_Text shown_
───

Overachieve as the Underdog

A small to midsize retail business may aim to garner attention by describing itself as an underdog, operating in the shadows of or in an unbalanced contention with larger retailers. However, unless handled well, that strategy could have undesirable results. While consumers root for the underdog, those same consumers like to associate with winners. Therefore, to get the best from portraying yourself as an underdog retailer, project your commitment to winning. Show perseverance in meeting the shopper’s needs.
     Researchers at Xi'An JiaoTong University and National Hsinchu University of Education presented one group of study participants with a story of a brand which already established itself as having endurance and another group of participants with a story of a new, emerging brand. In the story, half of each group were told explicitly how the brand was an underdog. For the other half of each group, the underdog position was only hinted at. Afterwards, the degree of brand preference was assessed among the members of the groups.
     The results showed how an underdog portrayal raises brand preference best when the portrayal is explicit and the brand has already shown it has lasting power.

───

_Short task A_
In the passage on underdog retailers, list the first word of each sentence in the opening paragraph, in order.
_Short task B_
Reproduce the stretch of the passage on underdog retailers from "Overachieve as the" through "the shopper’s needs.".

───

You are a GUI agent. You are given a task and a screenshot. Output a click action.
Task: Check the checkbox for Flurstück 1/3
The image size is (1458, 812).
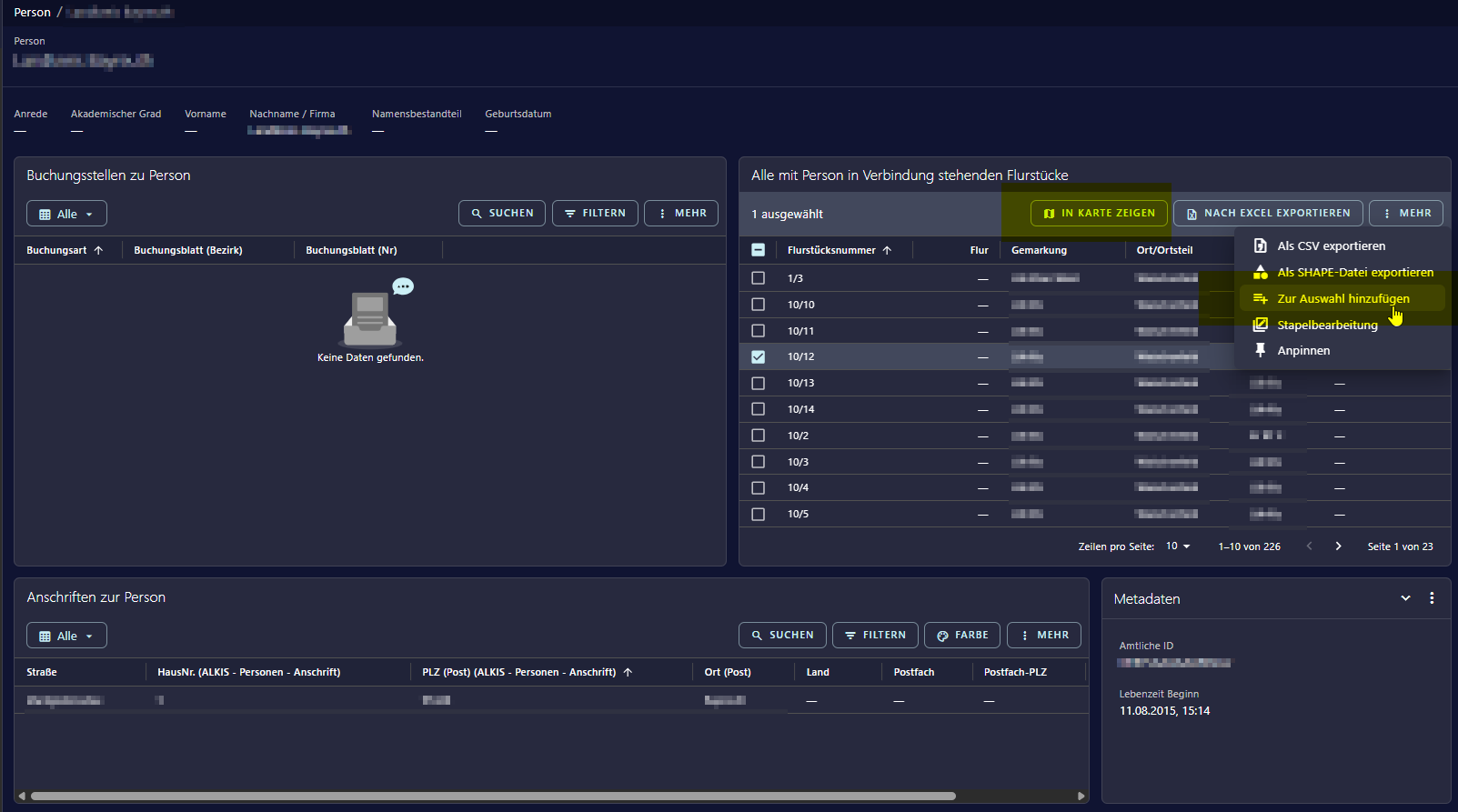[758, 278]
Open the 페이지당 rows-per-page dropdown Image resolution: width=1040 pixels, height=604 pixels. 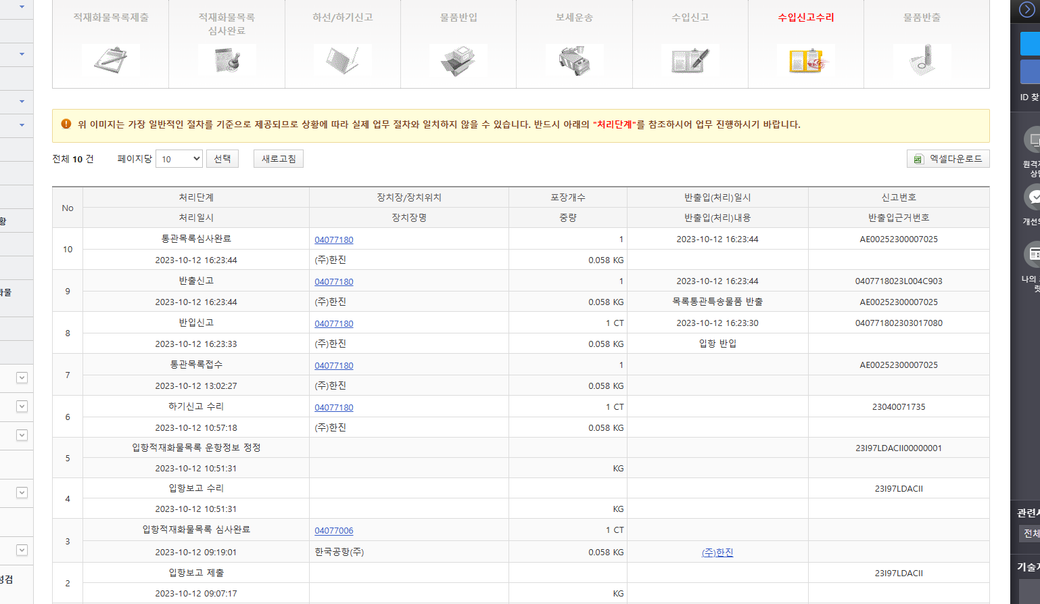tap(180, 159)
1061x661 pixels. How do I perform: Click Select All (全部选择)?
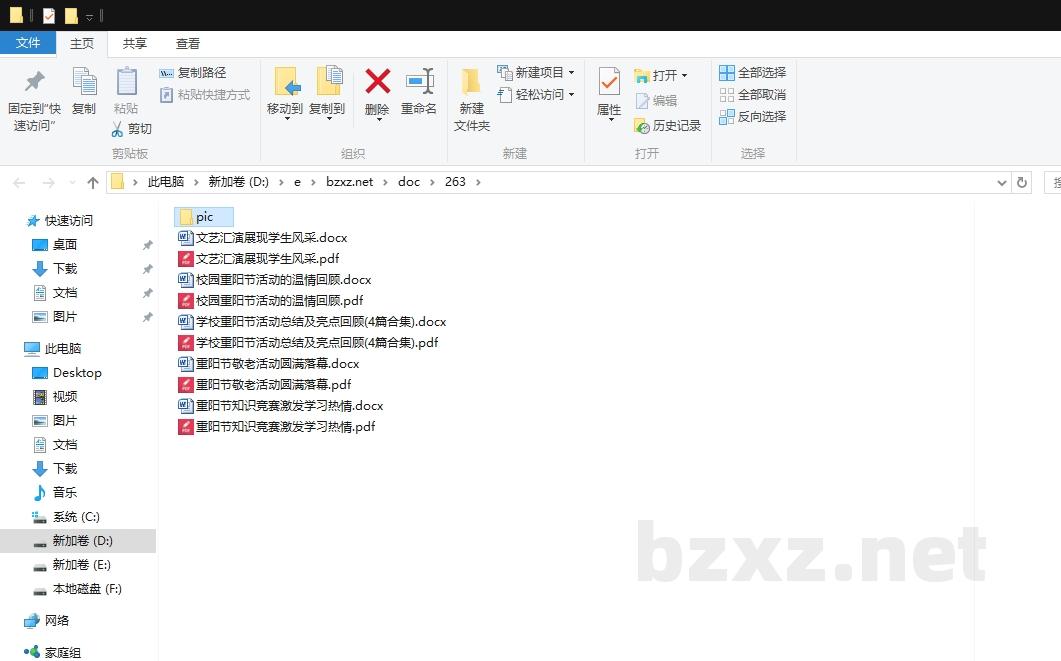(753, 73)
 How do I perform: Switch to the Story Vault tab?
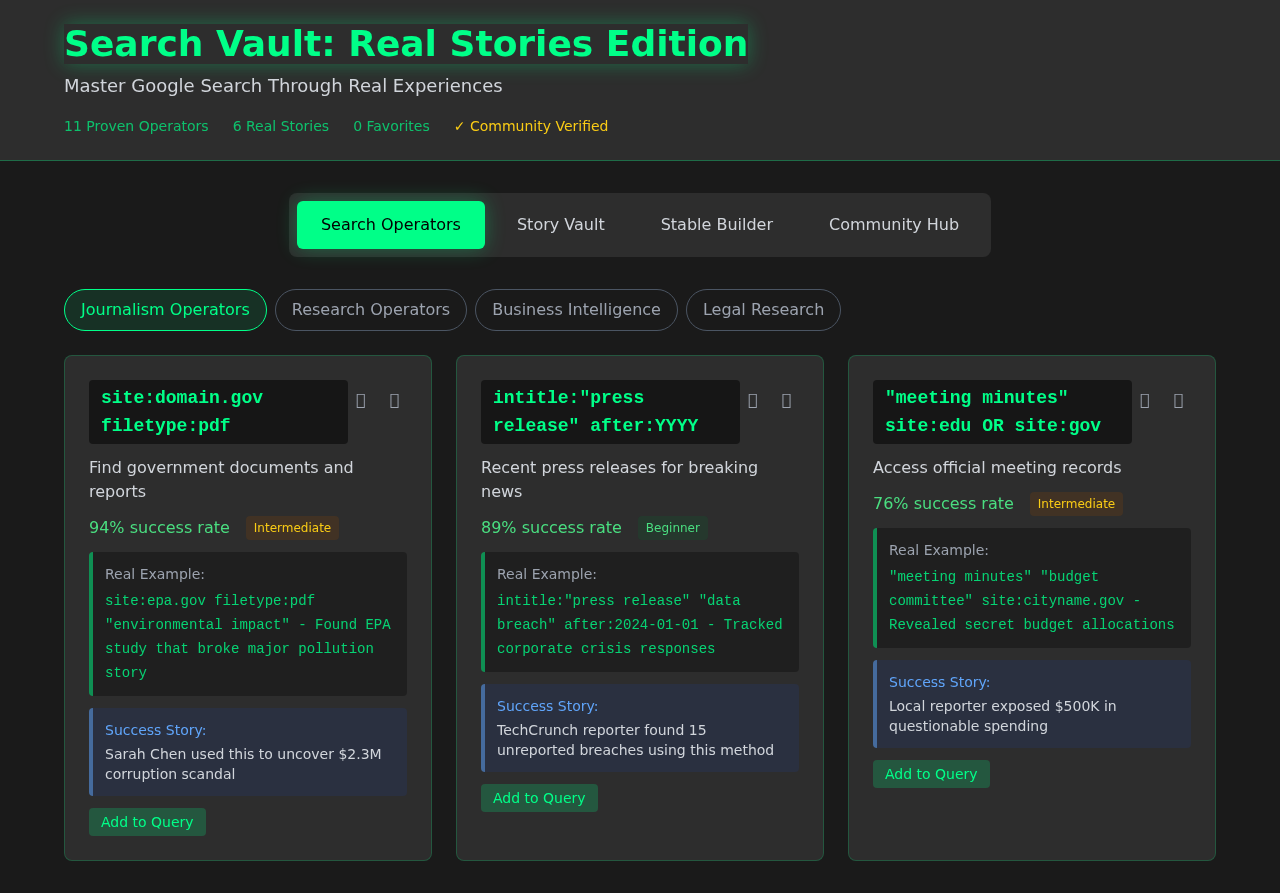pyautogui.click(x=561, y=224)
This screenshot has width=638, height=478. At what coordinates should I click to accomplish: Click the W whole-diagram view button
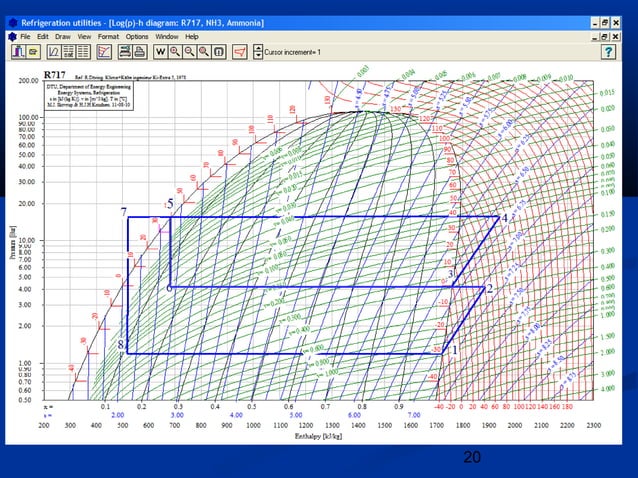(160, 51)
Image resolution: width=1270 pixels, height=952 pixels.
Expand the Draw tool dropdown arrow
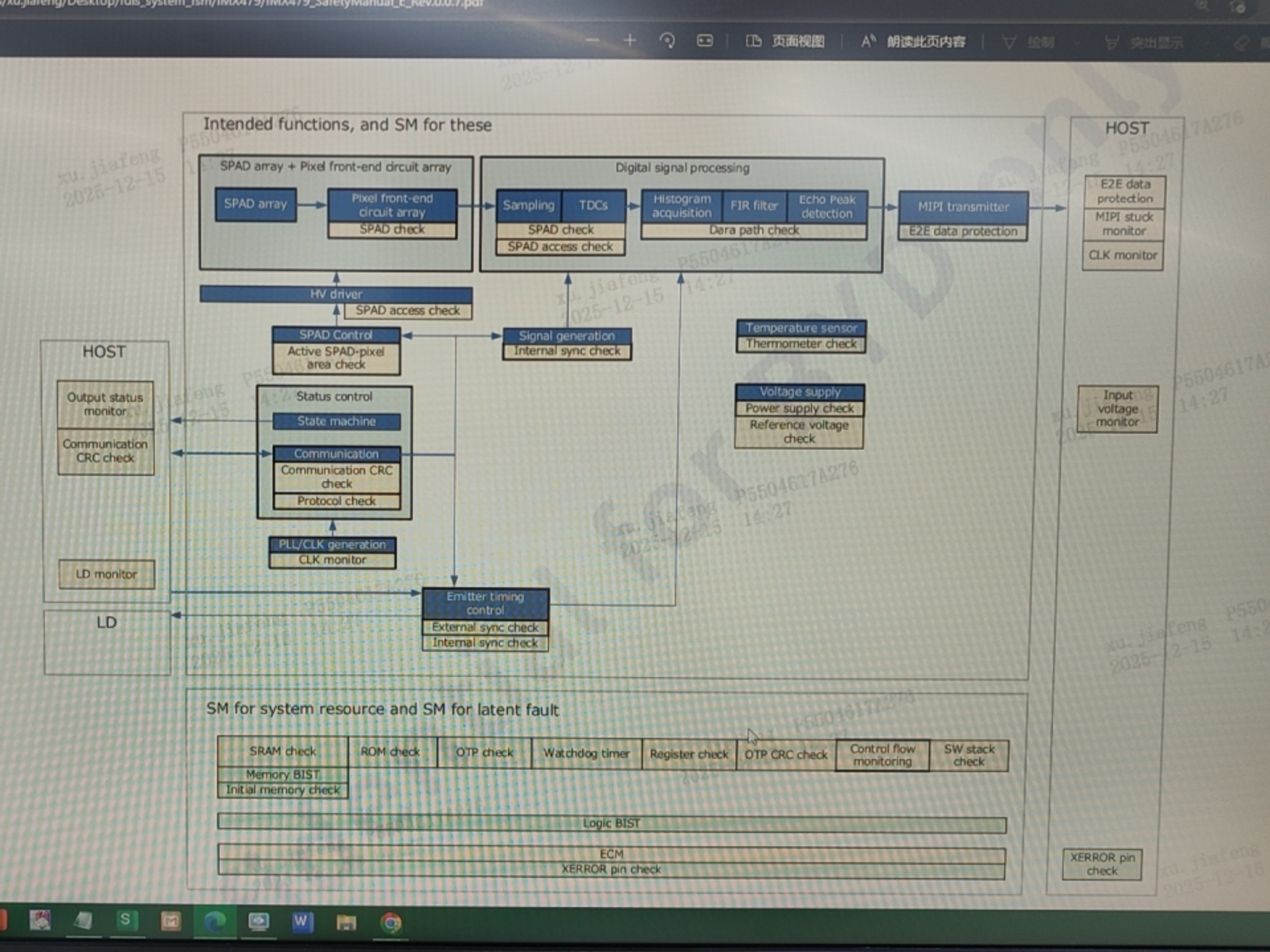coord(1076,44)
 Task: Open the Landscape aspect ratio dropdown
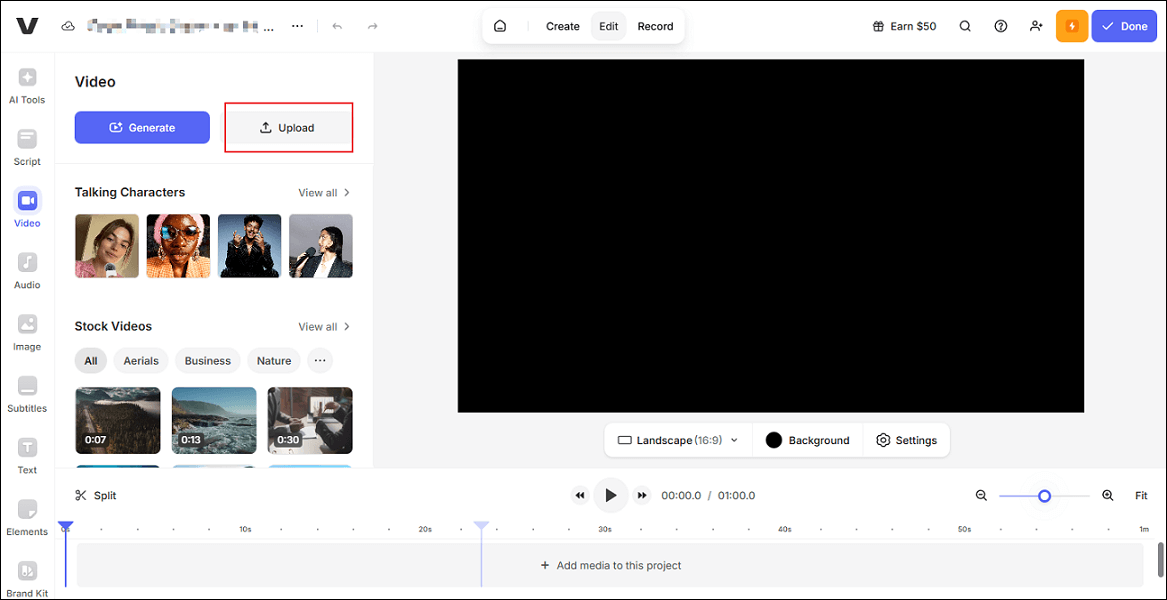click(677, 440)
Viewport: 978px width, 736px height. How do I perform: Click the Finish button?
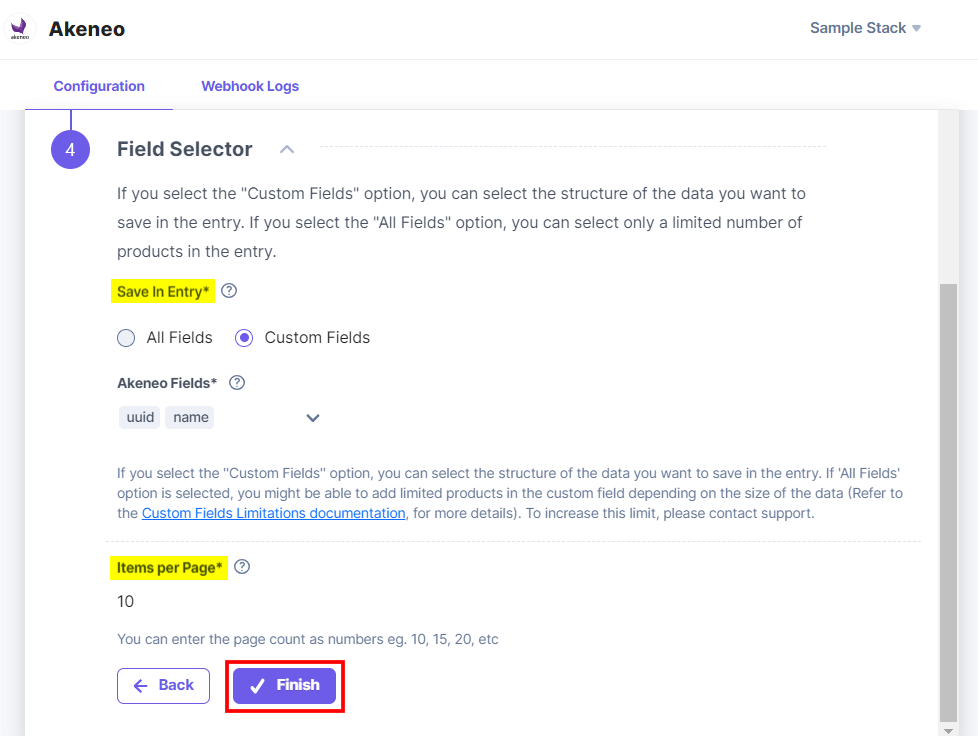285,685
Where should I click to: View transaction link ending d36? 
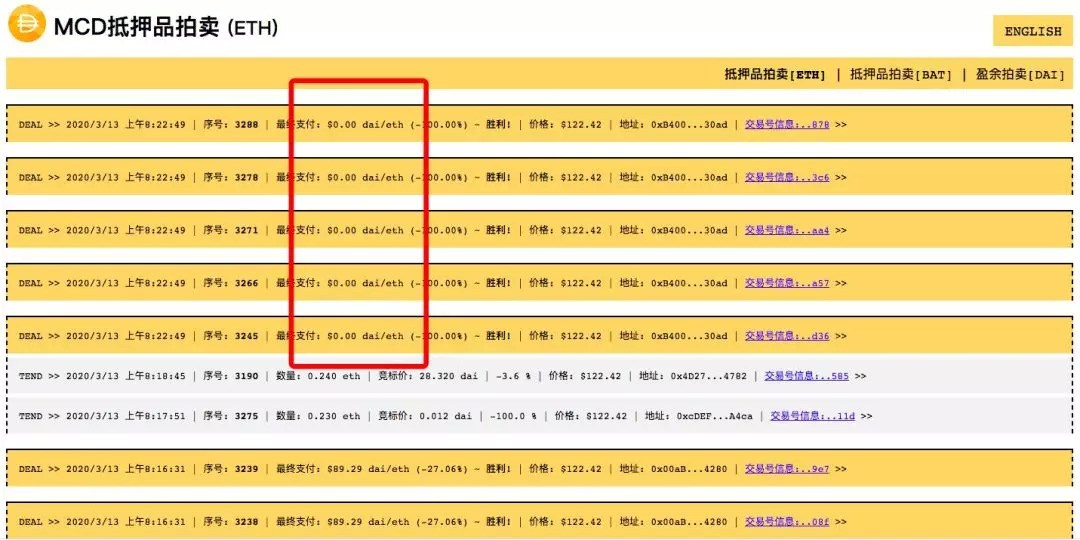[x=787, y=336]
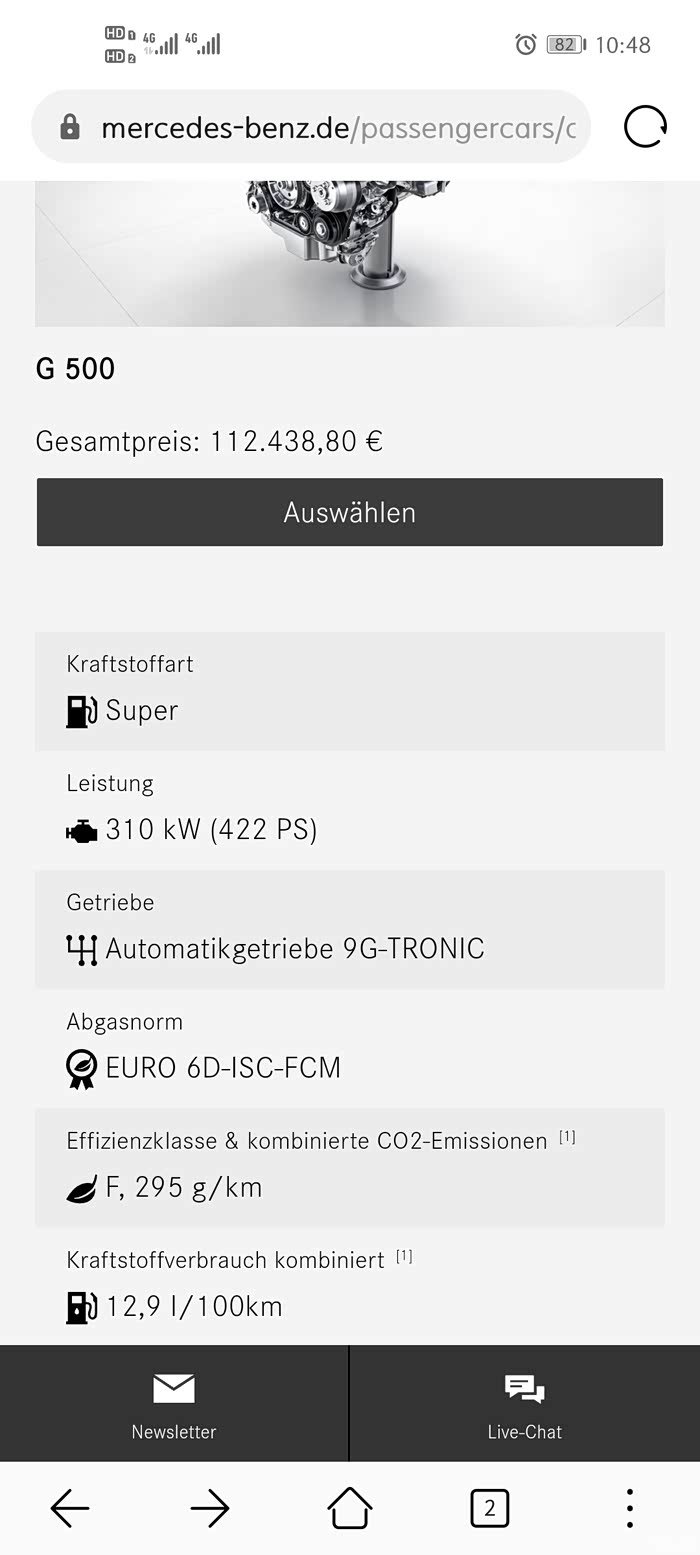Click the fuel icon beside 12,9 l/100km

coord(81,1307)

───

_Result A_
A, However, While, Therefore, Show

_Result B_
Overachieve as the Underdog

A small to midsize retail business may aim to garner attention by describing itself as an underdog, operating in the shadows of or in an unbalanced contention with larger retailers. However, unless handled well, that strategy could have undesirable results. While consumers root for the underdog, those same consumers like to associate with winners. Therefore, to get the best from portraying yourself as an underdog retailer, project your commitment to winning. Show perseverance in meeting the shopper’s needs.